## TASK BRIEF
Could you turn the lines starting at the one that contains "The width and height of the screenshot is (1389, 868)." and ending at the one that contains "will pyautogui.click(x=84, y=16)." into a Markdown table with the columns Row and Line, skipping any blank lines?

## RECORDED DATA
------

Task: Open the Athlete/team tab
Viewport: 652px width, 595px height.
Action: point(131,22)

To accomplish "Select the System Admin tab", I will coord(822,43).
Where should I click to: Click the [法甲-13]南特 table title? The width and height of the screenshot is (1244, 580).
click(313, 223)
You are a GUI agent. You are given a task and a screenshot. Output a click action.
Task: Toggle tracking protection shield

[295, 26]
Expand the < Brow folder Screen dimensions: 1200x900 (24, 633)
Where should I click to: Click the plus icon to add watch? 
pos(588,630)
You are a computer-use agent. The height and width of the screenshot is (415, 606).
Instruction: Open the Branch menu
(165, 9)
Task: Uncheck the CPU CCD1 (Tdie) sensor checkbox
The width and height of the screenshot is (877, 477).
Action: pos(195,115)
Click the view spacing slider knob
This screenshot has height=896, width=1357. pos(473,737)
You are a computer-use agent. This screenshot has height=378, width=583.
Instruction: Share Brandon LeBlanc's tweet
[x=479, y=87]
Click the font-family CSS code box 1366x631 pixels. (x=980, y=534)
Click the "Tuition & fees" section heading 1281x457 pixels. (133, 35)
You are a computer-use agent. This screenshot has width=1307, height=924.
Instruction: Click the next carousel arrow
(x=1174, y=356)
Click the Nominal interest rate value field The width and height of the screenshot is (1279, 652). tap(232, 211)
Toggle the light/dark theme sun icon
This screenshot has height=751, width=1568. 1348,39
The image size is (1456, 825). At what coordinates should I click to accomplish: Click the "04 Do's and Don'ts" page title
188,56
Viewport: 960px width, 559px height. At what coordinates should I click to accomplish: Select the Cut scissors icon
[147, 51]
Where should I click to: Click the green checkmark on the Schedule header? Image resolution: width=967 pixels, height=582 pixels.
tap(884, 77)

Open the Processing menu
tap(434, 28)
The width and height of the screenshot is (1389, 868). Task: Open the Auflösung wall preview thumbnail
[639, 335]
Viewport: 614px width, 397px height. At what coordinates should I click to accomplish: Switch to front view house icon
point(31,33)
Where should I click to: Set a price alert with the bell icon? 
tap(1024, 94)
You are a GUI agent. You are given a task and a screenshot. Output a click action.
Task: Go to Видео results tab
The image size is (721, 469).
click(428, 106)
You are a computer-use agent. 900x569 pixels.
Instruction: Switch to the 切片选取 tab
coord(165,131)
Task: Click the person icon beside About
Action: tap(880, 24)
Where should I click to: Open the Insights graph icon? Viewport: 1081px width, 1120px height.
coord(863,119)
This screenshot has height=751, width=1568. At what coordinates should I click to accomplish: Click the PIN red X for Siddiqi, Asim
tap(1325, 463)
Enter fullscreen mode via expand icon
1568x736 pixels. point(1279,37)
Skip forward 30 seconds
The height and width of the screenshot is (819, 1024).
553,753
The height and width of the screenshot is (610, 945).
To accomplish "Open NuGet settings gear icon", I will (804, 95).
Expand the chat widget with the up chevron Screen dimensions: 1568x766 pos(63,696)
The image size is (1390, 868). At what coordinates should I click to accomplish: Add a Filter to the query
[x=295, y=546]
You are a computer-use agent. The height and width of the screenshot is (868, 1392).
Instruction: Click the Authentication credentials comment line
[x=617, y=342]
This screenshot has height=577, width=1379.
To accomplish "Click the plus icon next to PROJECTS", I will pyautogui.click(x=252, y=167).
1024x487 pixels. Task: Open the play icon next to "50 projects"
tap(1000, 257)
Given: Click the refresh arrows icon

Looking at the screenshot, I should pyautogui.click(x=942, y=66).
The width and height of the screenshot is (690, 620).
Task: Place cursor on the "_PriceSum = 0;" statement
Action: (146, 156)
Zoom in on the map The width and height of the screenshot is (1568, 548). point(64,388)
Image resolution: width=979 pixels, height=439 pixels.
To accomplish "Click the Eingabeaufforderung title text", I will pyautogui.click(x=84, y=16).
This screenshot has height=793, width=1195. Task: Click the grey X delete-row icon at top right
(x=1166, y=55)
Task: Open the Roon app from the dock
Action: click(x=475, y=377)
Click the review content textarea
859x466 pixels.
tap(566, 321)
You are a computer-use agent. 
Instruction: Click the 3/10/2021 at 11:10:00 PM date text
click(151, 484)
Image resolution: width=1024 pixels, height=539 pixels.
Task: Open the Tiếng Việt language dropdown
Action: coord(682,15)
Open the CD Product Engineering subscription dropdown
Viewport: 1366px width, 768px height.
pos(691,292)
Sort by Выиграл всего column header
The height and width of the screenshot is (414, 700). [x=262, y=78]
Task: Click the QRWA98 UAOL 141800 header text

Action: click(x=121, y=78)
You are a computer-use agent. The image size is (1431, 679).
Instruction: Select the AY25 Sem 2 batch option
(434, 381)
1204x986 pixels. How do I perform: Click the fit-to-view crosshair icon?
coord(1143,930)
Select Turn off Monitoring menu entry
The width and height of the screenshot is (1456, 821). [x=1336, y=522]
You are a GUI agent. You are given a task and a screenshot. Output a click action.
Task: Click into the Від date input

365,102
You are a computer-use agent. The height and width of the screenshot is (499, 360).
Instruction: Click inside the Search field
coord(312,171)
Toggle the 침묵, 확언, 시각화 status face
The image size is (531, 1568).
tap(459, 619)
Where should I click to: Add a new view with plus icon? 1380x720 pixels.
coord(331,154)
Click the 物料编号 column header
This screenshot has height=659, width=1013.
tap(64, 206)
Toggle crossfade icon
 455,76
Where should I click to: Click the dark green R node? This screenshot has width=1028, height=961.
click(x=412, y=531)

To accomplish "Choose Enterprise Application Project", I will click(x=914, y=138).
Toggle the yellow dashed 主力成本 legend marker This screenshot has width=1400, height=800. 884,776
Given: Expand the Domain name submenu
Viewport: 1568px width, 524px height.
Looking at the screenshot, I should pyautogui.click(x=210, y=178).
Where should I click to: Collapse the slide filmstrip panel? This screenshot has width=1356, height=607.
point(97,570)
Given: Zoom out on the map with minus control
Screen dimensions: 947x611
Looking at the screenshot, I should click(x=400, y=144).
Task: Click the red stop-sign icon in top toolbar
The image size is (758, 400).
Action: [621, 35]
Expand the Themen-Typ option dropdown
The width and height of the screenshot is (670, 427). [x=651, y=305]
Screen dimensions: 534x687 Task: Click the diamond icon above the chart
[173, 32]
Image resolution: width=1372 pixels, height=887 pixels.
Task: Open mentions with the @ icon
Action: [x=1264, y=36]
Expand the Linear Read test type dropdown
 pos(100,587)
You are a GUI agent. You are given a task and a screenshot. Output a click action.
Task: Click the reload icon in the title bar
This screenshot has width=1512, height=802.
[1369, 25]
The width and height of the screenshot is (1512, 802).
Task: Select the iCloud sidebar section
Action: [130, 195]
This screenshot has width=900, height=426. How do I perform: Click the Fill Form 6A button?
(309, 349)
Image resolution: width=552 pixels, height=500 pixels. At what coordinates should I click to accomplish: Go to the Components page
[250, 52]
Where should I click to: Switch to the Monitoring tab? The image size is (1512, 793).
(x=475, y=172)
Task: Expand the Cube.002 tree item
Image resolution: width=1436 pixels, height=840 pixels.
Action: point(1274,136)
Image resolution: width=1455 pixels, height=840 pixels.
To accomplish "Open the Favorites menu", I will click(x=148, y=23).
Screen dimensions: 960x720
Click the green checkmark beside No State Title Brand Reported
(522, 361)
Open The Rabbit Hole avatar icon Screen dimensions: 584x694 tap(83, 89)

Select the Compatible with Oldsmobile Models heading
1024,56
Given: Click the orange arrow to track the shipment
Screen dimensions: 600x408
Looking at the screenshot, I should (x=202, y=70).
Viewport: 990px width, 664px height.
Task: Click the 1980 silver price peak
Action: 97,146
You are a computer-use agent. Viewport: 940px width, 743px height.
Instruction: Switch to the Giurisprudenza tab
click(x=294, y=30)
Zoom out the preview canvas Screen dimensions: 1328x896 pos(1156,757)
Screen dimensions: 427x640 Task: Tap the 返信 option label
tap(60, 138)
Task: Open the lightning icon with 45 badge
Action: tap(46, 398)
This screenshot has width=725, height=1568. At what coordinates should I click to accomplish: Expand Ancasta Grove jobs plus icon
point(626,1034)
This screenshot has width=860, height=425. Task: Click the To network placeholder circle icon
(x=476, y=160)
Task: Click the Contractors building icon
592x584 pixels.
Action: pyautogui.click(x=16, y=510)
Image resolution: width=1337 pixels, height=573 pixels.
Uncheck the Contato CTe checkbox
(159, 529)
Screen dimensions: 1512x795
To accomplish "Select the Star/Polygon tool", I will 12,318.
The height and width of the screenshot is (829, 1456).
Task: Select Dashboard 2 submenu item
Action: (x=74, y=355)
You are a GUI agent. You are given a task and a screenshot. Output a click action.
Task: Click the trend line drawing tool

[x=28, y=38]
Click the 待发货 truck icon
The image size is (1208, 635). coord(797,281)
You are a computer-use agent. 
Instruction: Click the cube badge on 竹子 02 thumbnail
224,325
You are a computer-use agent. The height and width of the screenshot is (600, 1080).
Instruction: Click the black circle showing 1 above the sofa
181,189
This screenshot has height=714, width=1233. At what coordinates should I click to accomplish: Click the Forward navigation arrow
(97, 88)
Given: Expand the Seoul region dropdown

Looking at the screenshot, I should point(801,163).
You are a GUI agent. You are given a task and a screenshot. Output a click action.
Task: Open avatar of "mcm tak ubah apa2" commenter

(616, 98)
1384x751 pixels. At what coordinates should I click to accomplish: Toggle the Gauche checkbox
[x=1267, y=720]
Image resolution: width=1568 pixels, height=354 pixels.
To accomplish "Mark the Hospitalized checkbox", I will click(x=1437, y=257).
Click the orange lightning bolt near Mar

------

## OUTPUT
| Row | Line |
|---|---|
| 1 | The width and height of the screenshot is (1389, 868). Task: Open the Auflösung wall preview thumbnail |
| 2 | [639, 335] |
| 3 | Viewport: 614px width, 397px height. At what coordinates should I click to accomplish: Switch to front view house icon |
| 4 | point(31,33) |
| 5 | Where should I click to: Set a price alert with the bell icon?  |
| 6 | tap(1024, 94) |
| 7 | You are a GUI agent. You are given a task and a screenshot. Output a click action. |
| 8 | Task: Go to Видео results tab |
| 9 | The image size is (721, 469). |
| 10 | click(428, 106) |
| 11 | You are a computer-use agent. 900x569 pixels. |
| 12 | Instruction: Switch to the 切片选取 tab |
| 13 | coord(165,131) |
| 14 | Task: Click the person icon beside About |
| 15 | Action: tap(880, 24) |
| 16 | Where should I click to: Open the Insights graph icon? Viewport: 1081px width, 1120px height. |
| 17 | coord(863,119) |
| 18 | This screenshot has height=751, width=1568. At what coordinates should I click to accomplish: Click the PIN red X for Siddiqi, Asim |
| 19 | tap(1325, 463) |
| 20 | Enter fullscreen mode via expand icon |
| 21 | 1568x736 pixels. point(1279,37) |
| 22 | Skip forward 30 seconds |
| 23 | The height and width of the screenshot is (819, 1024). |
| 24 | 553,753 |
| 25 | The height and width of the screenshot is (610, 945). |
| 26 | To accomplish "Open NuGet settings gear icon", I will (804, 95). |
| 27 | Expand the chat widget with the up chevron Screen dimensions: 1568x766 pos(63,696) |
| 28 | The image size is (1390, 868). At what coordinates should I click to accomplish: Add a Filter to the query |
| 29 | [x=295, y=546] |
| 30 | You are a computer-use agent. The height and width of the screenshot is (868, 1392). |
| 31 | Instruction: Click the Authentication credentials comment line |
| 32 | [x=617, y=342] |
| 33 | This screenshot has height=577, width=1379. |
| 34 | To accomplish "Click the plus icon next to PROJECTS", I will pyautogui.click(x=252, y=167). |
| 35 | 1024x487 pixels. Task: Open the play icon next to "50 projects" |
| 36 | tap(1000, 257) |
| 37 | Given: Click the refresh arrows icon |
| 38 | Looking at the screenshot, I should pyautogui.click(x=942, y=66). |
| 39 | The width and height of the screenshot is (690, 620). |
| 40 | Task: Place cursor on the "_PriceSum = 0;" statement |
| 41 | Action: (146, 156) |
| 42 | Zoom in on the map The width and height of the screenshot is (1568, 548). point(64,388) |
| 43 | Image resolution: width=979 pixels, height=439 pixels. |
| 44 | To accomplish "Click the Eingabeaufforderung title text", I will pyautogui.click(x=84, y=16). |